## Set theory seminar -Forcing axioms and inner models

September 12, 2008

Today I started a series of talks on “Forcing axioms and inner models” in the Set Theory Seminar. The goal is to discuss a few results about strong forcing axioms and to see how these axioms impose a certain kind of rigidity’ to the universe.

I motivated forcing axioms as trying to capture the intuition that the universe is wide’ or saturated’ in some sense, the next natural step after the formalization via large cardinal axioms of the intuition that the universe is tall.’

The extensions of ${\sf ZFC}$ obtained via large cardinals and those obtained via forcing axioms share a few common features that seem to indicate their adoption is not arbitrary. They provide us with reflection principles (typically, at the level of the large cardinals themselves, or at small cardinals, respectively), with regularity properties (and determinacy) for many pointclasses of reals, and with generic absoluteness principles.

The specific format I’m concentrating on is of axioms of the form ${\sf FA}({\mathcal K})$ for a class ${\mathcal K}$ of posets, stating that any ${\mathbb P}\in{\mathcal K}$ admits filters meeting any given collection of $\omega_1$ many dense subsets of ${\mathbb P}$. The proper forcing axiom ${\sf PFA}$ is of this kind, with ${\mathcal K}$ being the class of proper posets. The strongest axiom to fall under this setting is Martin’s maximum ${\sf MM}$, that has as ${\mathcal K}$ the class of all posets preserving stationary subsets of $\omega_1$.

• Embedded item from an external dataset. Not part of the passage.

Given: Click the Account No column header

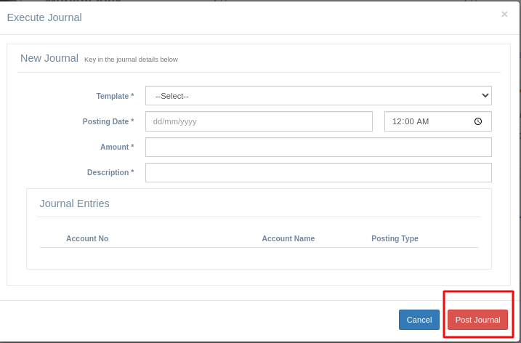Looking at the screenshot, I should [x=87, y=238].
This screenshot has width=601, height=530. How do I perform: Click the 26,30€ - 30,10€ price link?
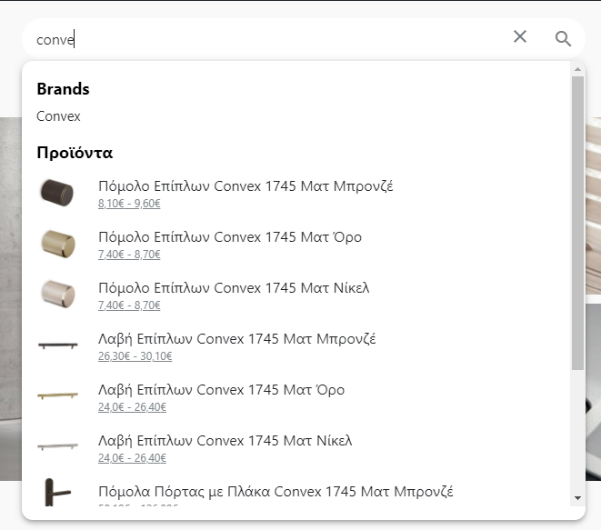135,356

Of particular interest is the `bounded’ version of these axioms, which, if posets in ${\mathcal K}$ preserve $\omega_1$, was shown by Bagaria to correspond precisely to an absoluteness statement, namely that $H_{\omega_2}\prec_{\Sigma_1}V^{\mathbb P}$ for any ${\mathbb P}\in{\mathcal K}$.

In the next meeting I will review the notion of properness, and discuss some consequences of ${\sf BPFA}$.